- RECORDS FOR THE TASK -
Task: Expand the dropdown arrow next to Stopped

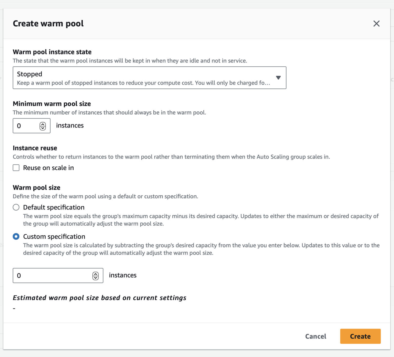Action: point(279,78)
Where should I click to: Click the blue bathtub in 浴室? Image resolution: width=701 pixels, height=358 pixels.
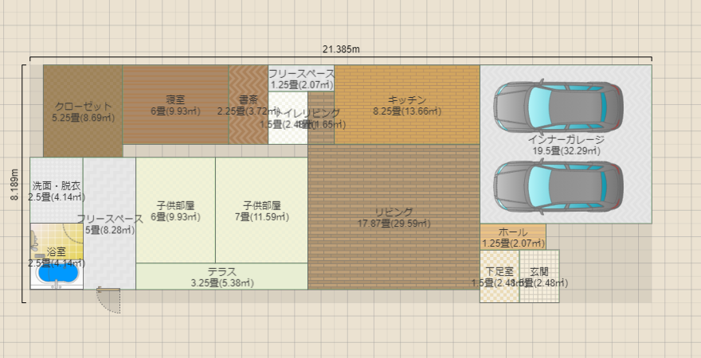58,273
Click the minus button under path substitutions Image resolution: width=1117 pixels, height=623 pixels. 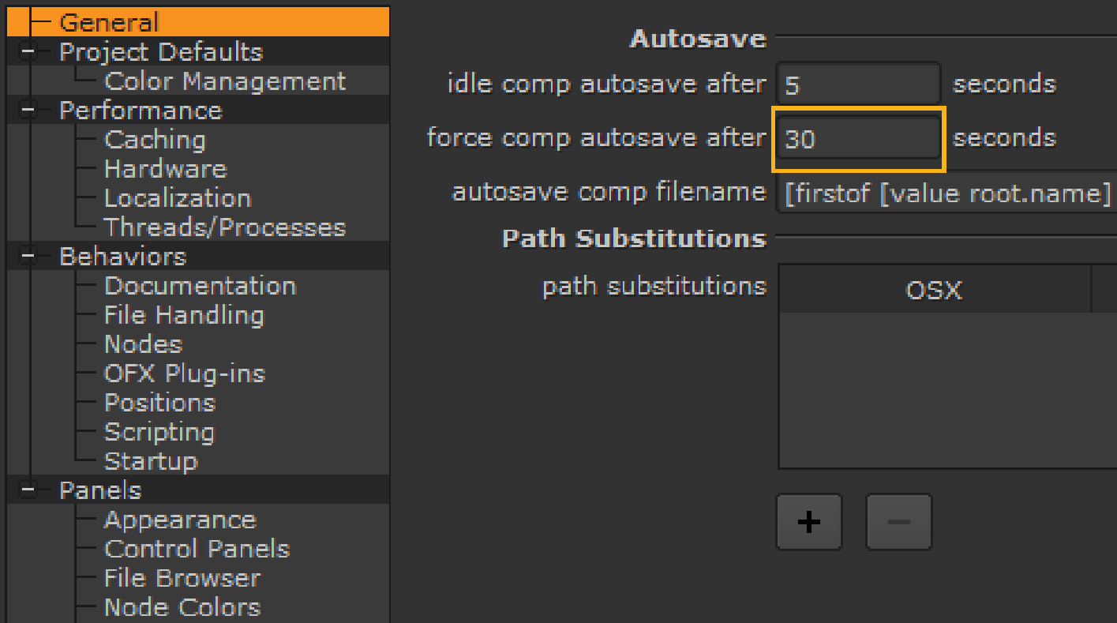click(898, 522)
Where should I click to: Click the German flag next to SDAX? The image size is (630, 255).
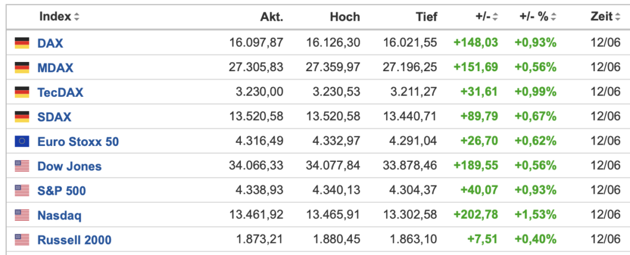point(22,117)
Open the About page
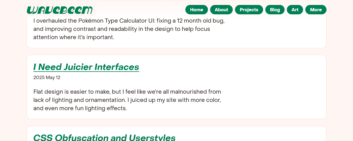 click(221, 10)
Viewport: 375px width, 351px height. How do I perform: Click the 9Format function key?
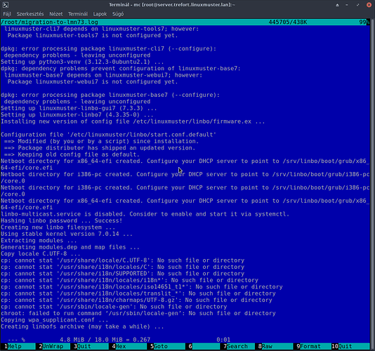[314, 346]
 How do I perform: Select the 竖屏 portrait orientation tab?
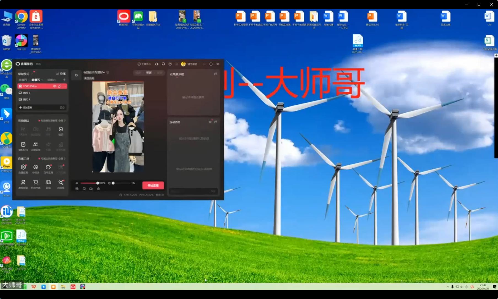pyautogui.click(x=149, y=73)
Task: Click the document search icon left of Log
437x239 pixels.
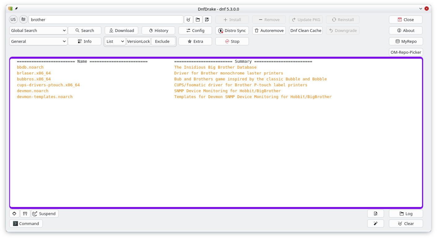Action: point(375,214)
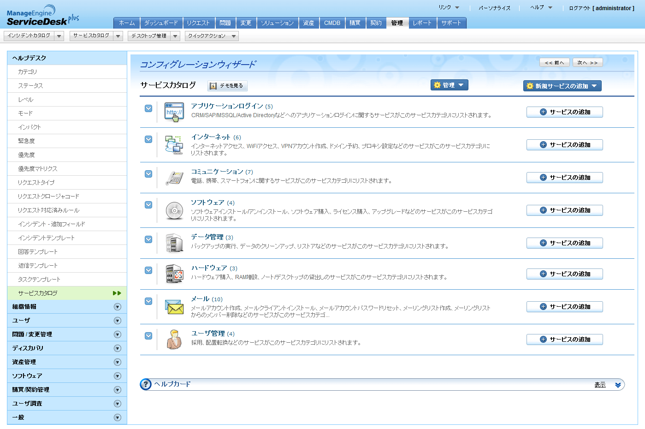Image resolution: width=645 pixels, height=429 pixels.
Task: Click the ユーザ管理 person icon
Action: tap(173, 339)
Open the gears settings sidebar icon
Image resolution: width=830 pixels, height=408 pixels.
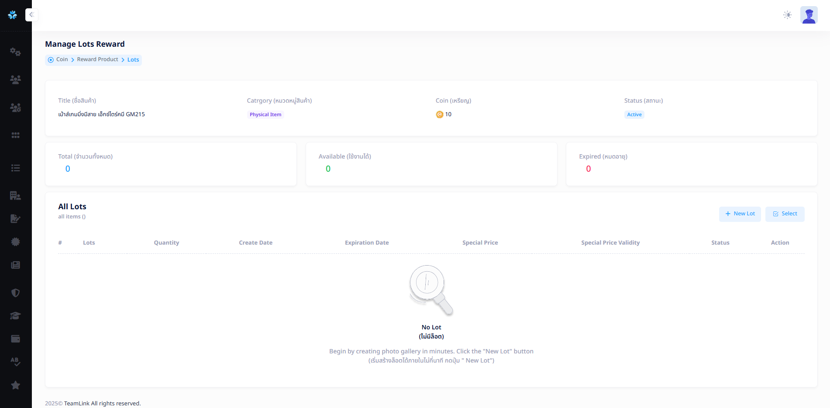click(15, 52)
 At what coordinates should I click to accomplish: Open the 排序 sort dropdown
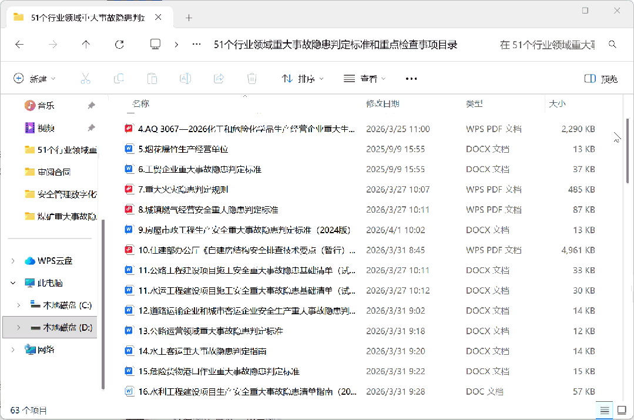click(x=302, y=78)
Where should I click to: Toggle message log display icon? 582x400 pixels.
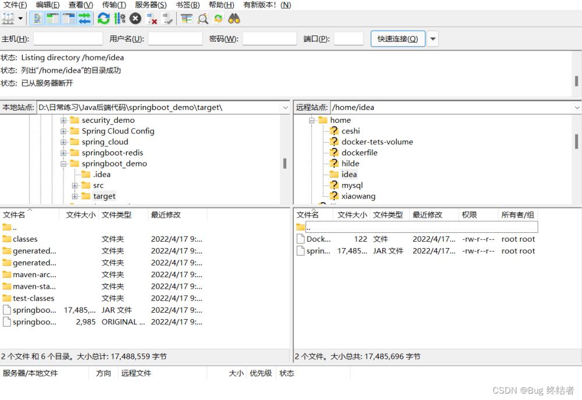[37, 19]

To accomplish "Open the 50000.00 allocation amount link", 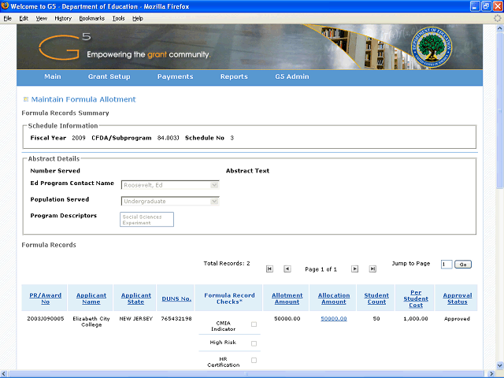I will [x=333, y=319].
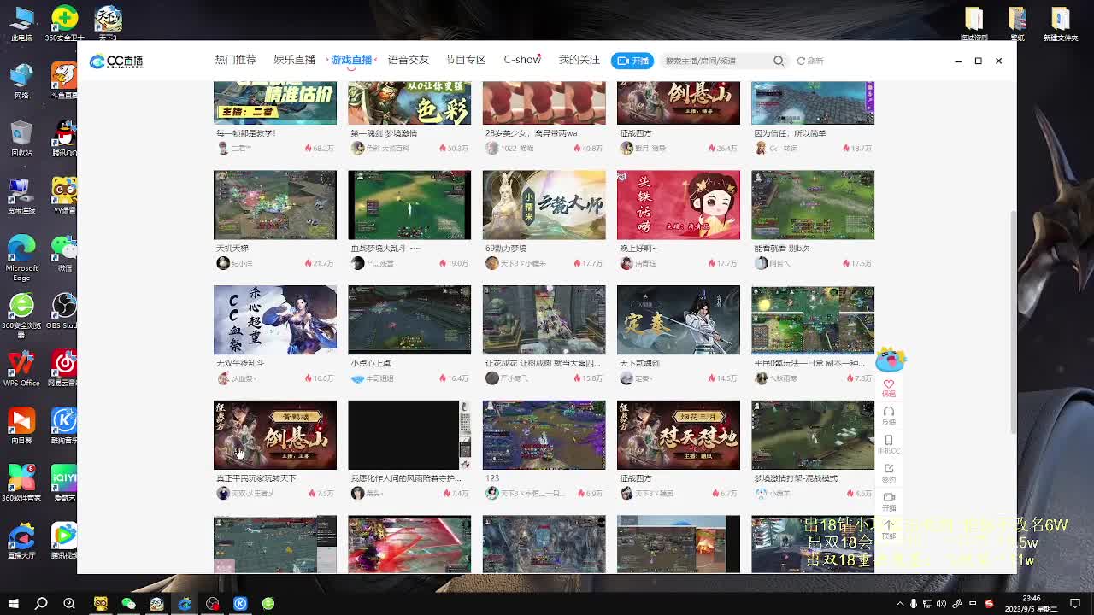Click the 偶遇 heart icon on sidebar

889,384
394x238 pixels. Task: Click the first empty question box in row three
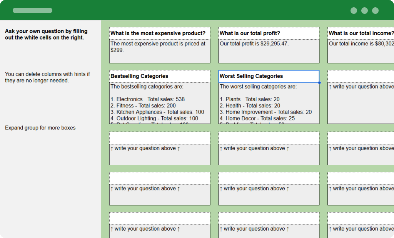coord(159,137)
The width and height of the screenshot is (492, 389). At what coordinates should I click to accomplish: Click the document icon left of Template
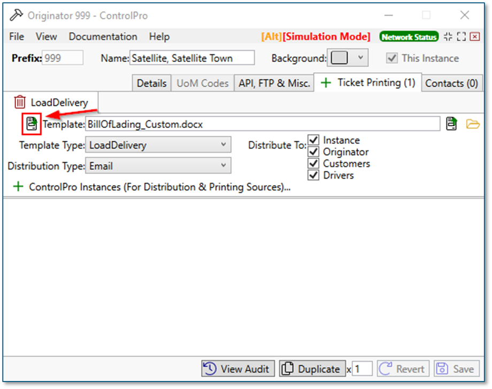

- TASK BRIEF -
In the material above, find the lines that contain "left" and show them.

- ANSWER -
Task: Click the document search icon left of Log
The width and height of the screenshot is (492, 389). At what coordinates should I click to accomplish: Click the document icon left of Template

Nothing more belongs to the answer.